I say "debate" in quotation marks, because, as someone quipped on Facebook near the end of the hour, it was like hearing a fundamentalist debate a Unitarian Universalist. Jeff would cede some eminently reasonable point made by Tom ("You're not going to catch me arguing against the Beatles"), while Moon would entirely refuse to grant even a single point Mr. Bogle made worth considering.
Let's put it this way -- it started out by Tom criticizing Lunch Money's gently amusing fable "It Only Takes One Night To Make a Balloon Your Friend" (listen here). As the 20- or 30-second excerpt ended, Moon railed against it as a song teaching kids to make friends with balloons (it's, um, not) and by the end of the show seemed to imply that Mozart would never have composed his many masterpieces had he listened to music like that.
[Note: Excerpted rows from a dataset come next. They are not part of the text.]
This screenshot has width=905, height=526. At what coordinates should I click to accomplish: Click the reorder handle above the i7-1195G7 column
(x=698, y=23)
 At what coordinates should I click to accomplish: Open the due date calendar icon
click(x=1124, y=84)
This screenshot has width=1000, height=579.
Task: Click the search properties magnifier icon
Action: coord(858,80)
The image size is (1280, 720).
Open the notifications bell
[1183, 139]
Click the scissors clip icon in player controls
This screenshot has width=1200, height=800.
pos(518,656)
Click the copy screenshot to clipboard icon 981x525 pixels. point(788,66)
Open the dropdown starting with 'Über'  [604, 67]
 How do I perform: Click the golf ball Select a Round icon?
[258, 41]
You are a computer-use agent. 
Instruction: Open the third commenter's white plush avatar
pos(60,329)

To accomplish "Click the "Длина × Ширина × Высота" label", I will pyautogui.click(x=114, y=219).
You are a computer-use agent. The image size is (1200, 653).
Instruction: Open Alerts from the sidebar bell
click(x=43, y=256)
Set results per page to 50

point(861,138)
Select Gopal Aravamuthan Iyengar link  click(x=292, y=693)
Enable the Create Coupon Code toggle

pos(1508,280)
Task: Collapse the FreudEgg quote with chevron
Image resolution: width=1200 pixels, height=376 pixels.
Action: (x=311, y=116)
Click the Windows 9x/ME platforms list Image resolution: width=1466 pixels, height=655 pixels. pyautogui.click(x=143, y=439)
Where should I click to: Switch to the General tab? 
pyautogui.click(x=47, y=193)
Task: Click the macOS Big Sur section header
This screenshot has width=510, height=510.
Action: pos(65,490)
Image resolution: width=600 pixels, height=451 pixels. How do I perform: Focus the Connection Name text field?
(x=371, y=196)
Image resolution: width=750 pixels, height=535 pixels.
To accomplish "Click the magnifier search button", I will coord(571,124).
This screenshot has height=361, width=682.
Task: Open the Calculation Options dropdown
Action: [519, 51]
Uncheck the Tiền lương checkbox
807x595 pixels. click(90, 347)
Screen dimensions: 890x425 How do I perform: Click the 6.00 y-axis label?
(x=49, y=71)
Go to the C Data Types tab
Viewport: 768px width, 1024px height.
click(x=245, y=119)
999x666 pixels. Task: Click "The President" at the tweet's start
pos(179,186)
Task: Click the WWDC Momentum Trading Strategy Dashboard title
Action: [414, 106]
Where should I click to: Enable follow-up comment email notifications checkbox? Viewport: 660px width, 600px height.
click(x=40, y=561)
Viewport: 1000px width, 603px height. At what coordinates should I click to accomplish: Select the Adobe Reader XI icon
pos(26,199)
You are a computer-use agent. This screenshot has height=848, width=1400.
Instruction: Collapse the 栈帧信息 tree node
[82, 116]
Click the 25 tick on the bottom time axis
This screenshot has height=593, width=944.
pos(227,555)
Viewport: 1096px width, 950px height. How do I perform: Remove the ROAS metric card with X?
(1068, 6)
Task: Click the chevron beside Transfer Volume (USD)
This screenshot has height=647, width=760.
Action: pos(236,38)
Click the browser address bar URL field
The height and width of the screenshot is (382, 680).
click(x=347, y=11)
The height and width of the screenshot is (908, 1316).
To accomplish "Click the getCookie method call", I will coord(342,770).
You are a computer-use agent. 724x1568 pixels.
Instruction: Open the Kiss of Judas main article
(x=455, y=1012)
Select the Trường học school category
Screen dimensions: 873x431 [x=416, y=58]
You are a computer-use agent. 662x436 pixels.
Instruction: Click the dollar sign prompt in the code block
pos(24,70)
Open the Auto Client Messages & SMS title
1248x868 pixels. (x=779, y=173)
For someone so interested in musical discovery he wrote an entire book about it (1,000 Records To Hear Before You Die -- download the list here) to be so utterly dismissive of an entire subset of music (in response to hearing the Dan Zanes/Sharon Jones cover of "In the Basement," he said that it was nice, but he was pretty sure he'd enjoy anything on her records with the Dap-Kings than on that album -- sound unheard) was a little dispiriting.
At first I chalked it up to the way that debates end up polarizing the argument so that people are more concerned with making points rather than finding some common understanding. But maybe I misunderstood Tom Moon -- maybe he completely believes that, that there is no point to kids' music.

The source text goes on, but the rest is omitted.